Митрополит Антоний Сурожский

Vespers of the Forgiven Sunday

March 12, 2000
Theme: Great Lent, Spiritual life   Place: London Parish   Period: 1996-2000   Genre: Sermon

The service of Forgiveness is not a time when a priest has a right, or a call to teach forgiveness to others, to teach to others the recognition of sinfulness; it’s a time when he stands before God’s judgement with a broken heart, and also with a broken heart, with pain, with shame before those people whom God has committed to his charge, and whom he has proved unable to lead truly from earth to heaven. And so do I stand now; a priest whom I admired greatly in times when I was a young man, in his Will said, “What is an unworthy priest? He is an object of horror to God; he is a temptation and a scandal to people; he is a condemnation of his own soul”. And so do I stand today before you, aware of my true unworthiness, aware (that) the Gospel which we read last week, in which we were told that we will stand before the Last Judgement of God, how it affects us. Day after day we stand before God’s Judgement, day after day our conscience reminds us of every thing, of every way in which we have been unworthy of God, of the gift of life, of the faith He has granted us, and also of the immense love and compassion which others have manifested to us. Every day we stand before the Last Judgement because death may come at any moment, and at any moment our cry for forgiveness may be the last. And I am standing now before you aware of my unworthiness as a man and as a priest; and I ask of you: Forgive me. Forgiveness does not mean that you should forget all the ways in which I have been unworthy of my vocation; it means only that you will turn to God and say, “Lord, give him time for repentance, give him time to become worthy of his human, Christian and priestly calling”. And also, to form a determination when we all stand before the Judgement of God to say, “Forgive him now oh, Lord, let him go in peace”. And this for which I beg in my own name, I beg each of you to do to one another; turn to God in repentance for your own unworthiness, in gratitude for all His immense, incredible love and also in compassion, in deep, brokenhearted compassion for all those who are your neighbours, your brothers, your sisters, forgiving them in your soul everything, saying to God that if now we stood before the Judgement I would say, “Lord, I have forgiven, you have nothing against this man, this woman, this child”.

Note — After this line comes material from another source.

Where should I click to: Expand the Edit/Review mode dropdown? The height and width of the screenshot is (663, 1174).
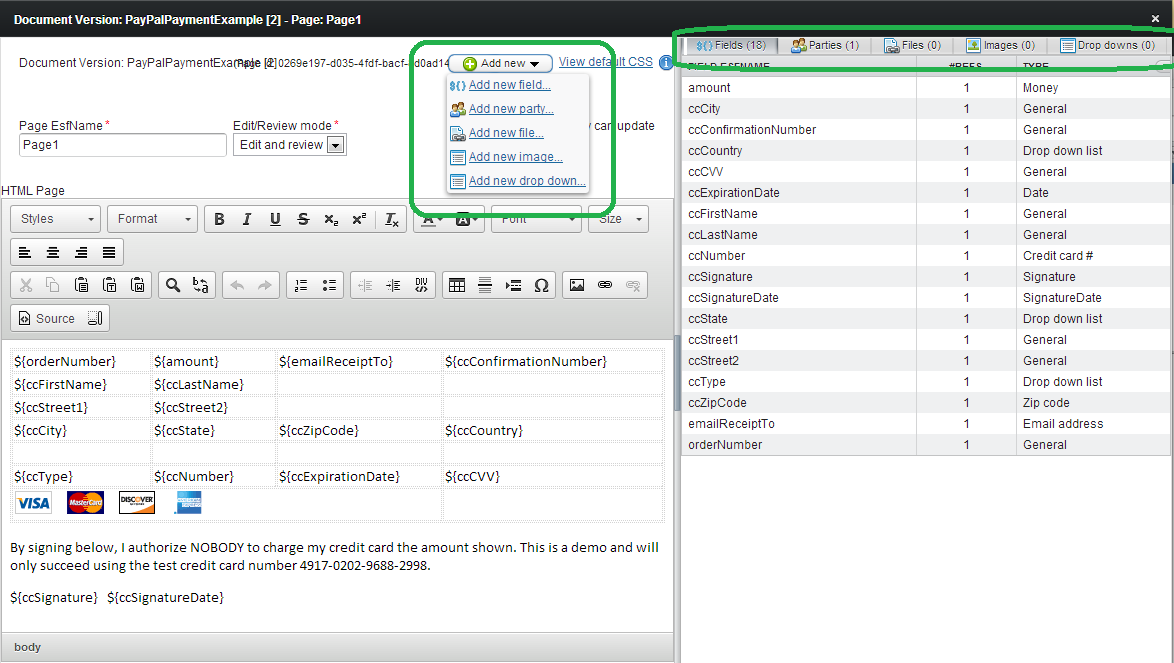[336, 145]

Let us now come to the icon of Our Lord Who so loved us that He gave His life because we are sinners. His death in a way is our doing. His forgiveness and the new life which He gave us, is His doing. And let us bow before the icon of the Mother of God. We all know the horror which a mother may feel at the suffering of her son; we all know what a child means to a mother; we can turn to Her and say, Mother, I have sinned against Thy son; if you can forgive me – no one can condemn. But not lightly, only if our heart is torn by pain and by repentance and if our spirit is alive with determination to be worthy of God, worthy of being loved by God, loved by the Mother of God, loved by everyone around us who has the greatness of heart to love us. Let us bow before the icons and then ask forgiveness from one another not in a perfunctly way but knowing that even  if we have done nothing to this person, because we have not been worthy of our calling, we have deprived this person of a gift which perhaps God had entrusted us for him and for her. If you can – forgive me; if you can’t – pray that God grant you one day the greatness of heart to forgive me and those against whom you may have something.